Ciò che nella MTC viene definito come organo è chiaramente più ampio del concetto di organo della medicina occidentale e prevede, accanto ad aspetti fisici anche aspetti psichici. Ecco perché si parla di cerchi funzionali. Ognuno dei cinque cerchi funzionali ha un particolare riferimento alle cinque fasi di trasformazione :
  • La fase di trasformazione legno è collegata al cerchio funzionale fegato/cistifellea. È caratterizzata da un alto potenziale energetico ed è associata alla stagione della pre-primavera.
  • La fase di trasformazione del fuoco è associata al cerchio funzionale del cuore. Ad essa è associato lo sviluppo personale e la stagione dell'estate.
  • Alla fase di trasformazione della terra è associato il cerchio funzionale stomaco/milza. Vi sono collegati primariamente il pensiero e la riflessione, il cambiamento e la stagione dell'estate inoltrata.
  • La fase di trasformazione del metallo è associata al cerchio funzionale dei polmoni. I concetti chiave sono l'intuizione e la chiarezza ma anche il lutto. La stagione corrispondente è l'autunno.
  • La fase di trasformazione dell'acqua simboleggia la sapienza e la calma ma anche il timore. La cerchia funzionale reni/vescica vi è strettamente associata. La stagione corrispondente è l'inverno.

I cicli

 
Le cinque fasi di trasformazione sono strettamente collegate le une alle altre e non possono essere considerate indipendentemente.
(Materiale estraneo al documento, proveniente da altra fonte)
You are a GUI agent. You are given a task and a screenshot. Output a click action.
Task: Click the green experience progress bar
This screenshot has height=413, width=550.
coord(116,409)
Nella MTC questo viene descritto con quattro cicli: il ciclo dell'alimentazione, il ciclo della debolezza, il ciclo del controllo e il ciclo del danneggiamento. In riferimento al ciclo dell'alimentazione tale circuito viene così esemplificato: il legno fa bruciare il fuoco; la cenere del fuoco alimenta la terra con sostanze nutritive; dalla terra si estrae metallo (minerali); gli oligoelementi dei minerali arricchiscono l'acqua; l'acqua, a sua volta, fa crescere gli alberi e così anche nuova e giovane legna. Dall'altra parte, gli elementi si indeboliscono gli uni con gli altri, ad es. Il fuoco brucia il legno, si controllano, la terra ferma l'acqua, e possono nuocersi a vicenda, ad esempio il fuoco fa evaporare l'acqua. Così vengono descritti i circuiti che hanno motivazioni sia diagnostiche che terapeutiche.